As a small-l liberal, I am dismayed by how little stock the Liberal party places in the values and principles of a political tradition that places equality and civil liberty at its core. Upholding these values sometimes requires the kind of political courage that your government, in this case, has wholly lacked

Weinstock, 2017

Des avis semblables ont été formulés par d’innombrables citoyens « libéraux » au sens politique autant que partisan. Dans le contexte d’un tel désaveu, difficile d’avancer que le gouvernement « représente » ses électeurs. Ainsi, la critique « démocratique » du cas par cas ne tient pas compte du fait que l’élection ne garantit pas la représentativité. Dans une certaine mesure, on peut même dire que l’idéal de représentation des citoyen·ne·s par le politique est lui-même une fiction : la fiction de la démocratie.

CONCLUSION

Cet article a voulu montrer que l’« arbitraire » trouvé dans la solution de conflits de droits en matière d’accommodements religieux est largement inévitable. Ainsi, qu’il s’agisse de l’arbitraire du décideur (la discrétion intervenant dans sa prise de décision) ou de celui du contexte (l’approche au cas par cas), il est toujours présent, comme un fait incontournable propre à l’activité juridique dans ce domaine.

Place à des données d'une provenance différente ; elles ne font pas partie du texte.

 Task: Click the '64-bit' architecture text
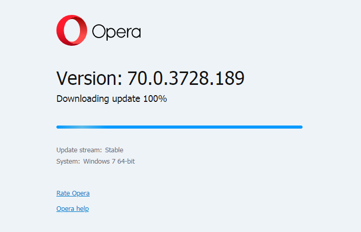[x=125, y=162]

Pendant le débat sur les accommodements religieux au Québec, on a présenté ce fait comme un problème. La loi 62 se propose de corriger ce problème en instaurant des « balises » censées contraindre les décideurs en leur imposant une solution – abstraite, universelle. C’est là le cadre d’analyse présenté à ses articles 11 à 14. Mais nous avons vu que l’interprétation et l’application de ces balises, dont la plupart sont des redites, supposent une part de subjectivité et exigent une contextualisation. En ce sens, si les balises guident effectivement le décideur, l’idée qu’elles puissent permettre d’éliminer complètement l’« arbitraire » est illusoire. La meilleure attitude face à ce constat est peut-être de se réconcilier avec l’idée. Après tout, l’acceptation est la dernière étape d’un deuil réussi.